Due to similarities in design and function, the Wii Balance Board, a peripheral for Nintendo's Wii video game console, has been compared to the Joyboard. The Wii Balance Board also allows users to control games with their feet, but uses more advanced technology in the form of pressure sensors under each foot.

==Software==
Mogul Maniac was the only game released for the Joyboard. A slalom skiing game, it was developed by Amiga Corporation and sold alongside the Joyboard upon release. Off Your Rocker, another game developed by Amiga, could also use the Joyboard, in place of a normal joystick. The object of the game was to repeat the color and sound patterns made by "Rockin' Rollie", the on-screen character. Although the game was completed, it was never officially sold by Amiga, and instead the cartridges were sent to a company called Pleasant Valley Video who then sold them to the public. Surf's Up, a surfing game, was the first game developed for use with the Joyboard, but was not released either.

==Guru Meditation==

Early in the development of the Amiga computer operating system, the company's developers became so frustrated with the system's frequent crashes that, as a relaxation technique, they attempted to sit perfectly still on the Joyboard so not to engage any of the latches on the bottom of it. This is where the infamous Guru Meditation error originates from in earlier versions of the AmigaOS operating system.
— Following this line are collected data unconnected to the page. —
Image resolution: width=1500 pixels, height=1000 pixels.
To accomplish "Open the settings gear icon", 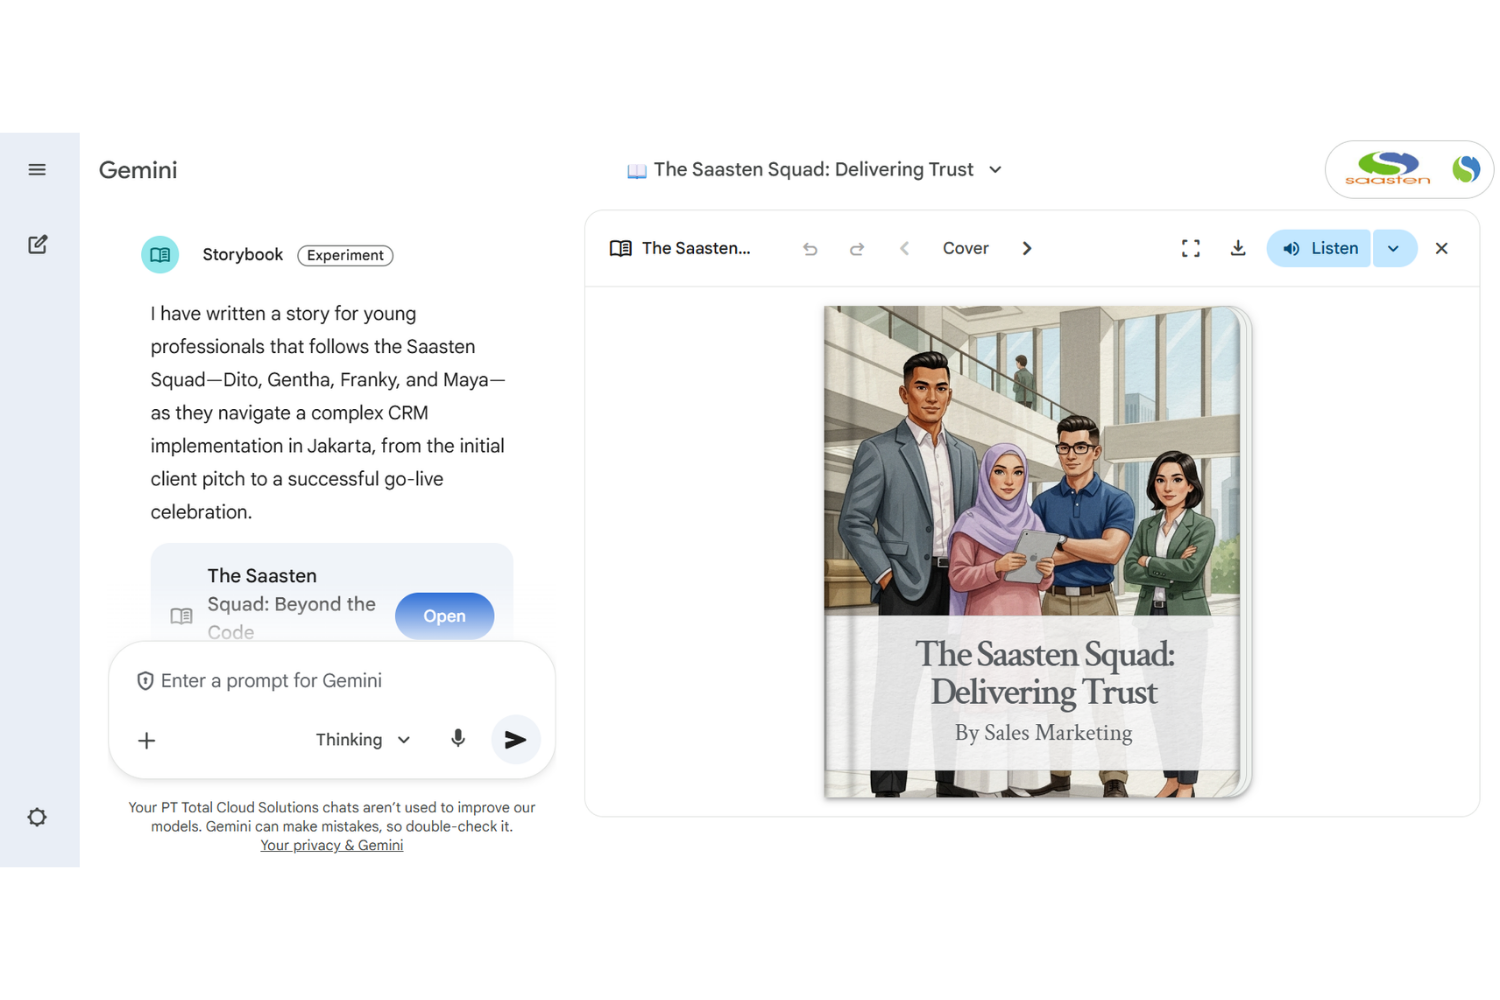I will 37,817.
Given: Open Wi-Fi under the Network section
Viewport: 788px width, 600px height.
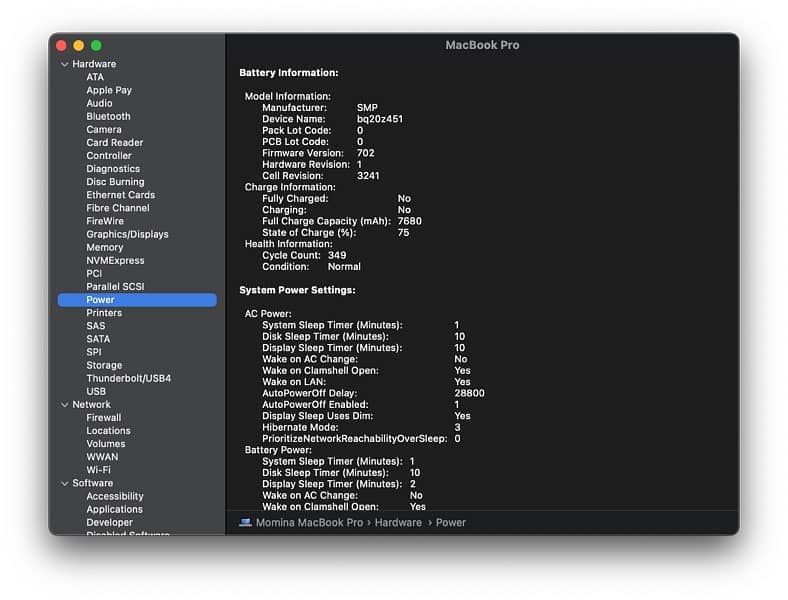Looking at the screenshot, I should click(x=98, y=470).
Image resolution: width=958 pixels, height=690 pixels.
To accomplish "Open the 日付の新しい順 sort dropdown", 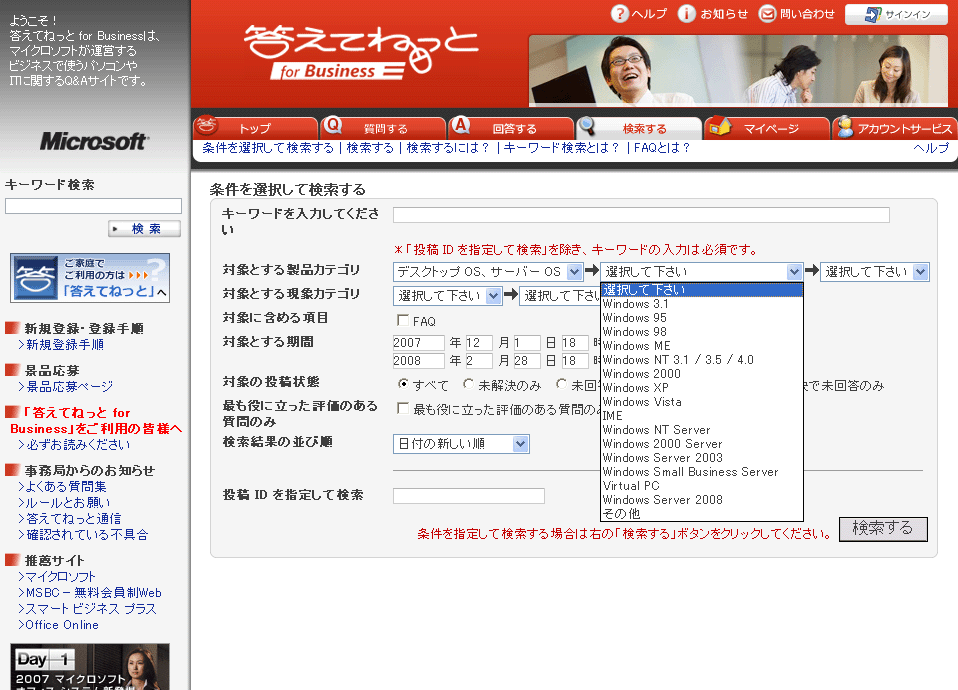I will [x=461, y=444].
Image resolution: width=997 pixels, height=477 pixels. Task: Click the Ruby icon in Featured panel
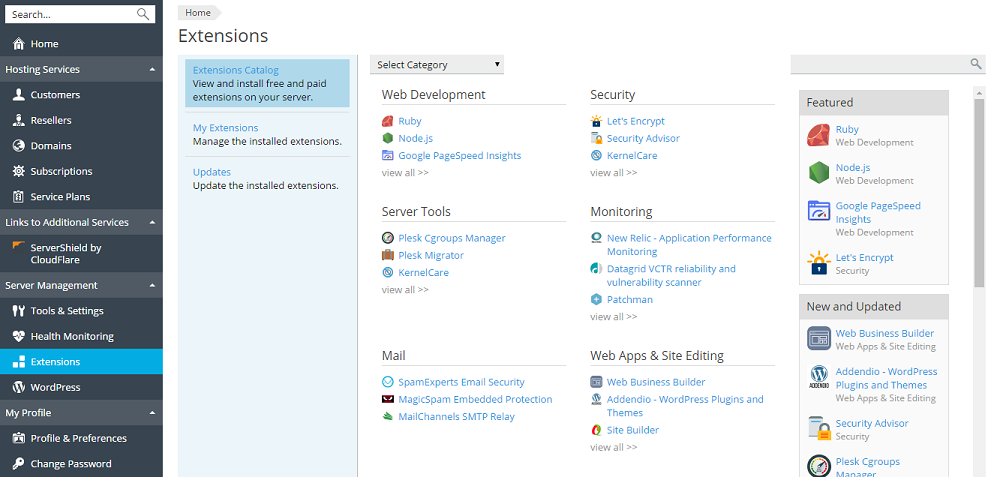pos(818,136)
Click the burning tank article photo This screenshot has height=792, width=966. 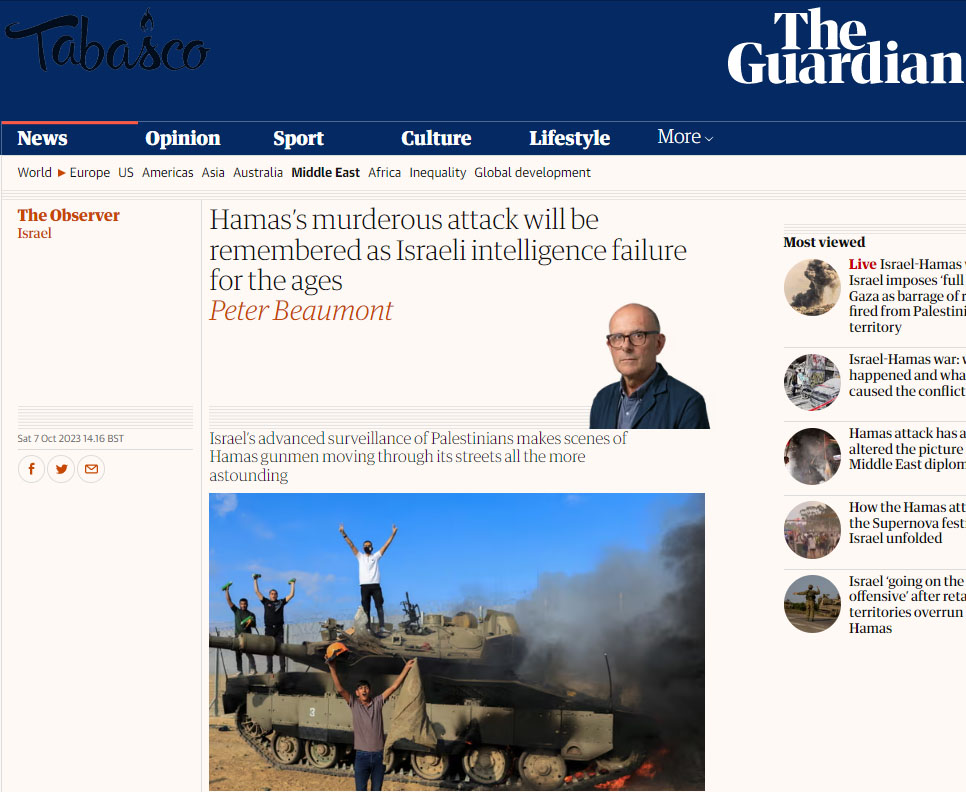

In homage to this, Ian Bogost, founder of video game developer Persuasive Games, has developed the video game Guru Meditation in an attempt "to create a legitimate zen meditation game". Although the game may be played using a joystick, if a player uses the Joyboard, they must sit perfectly still on it with their legs crossed. If a player is successful, the on-screen yogi will rise, and once enough time has passed the yogi will begin to float and the timer starts. The time of day changes roughly each hour, and clouds pass in the background. Ian Bogost worked in conjunction with Atari fansite AtariAge to manufacture ten copies of the game in cartridge form.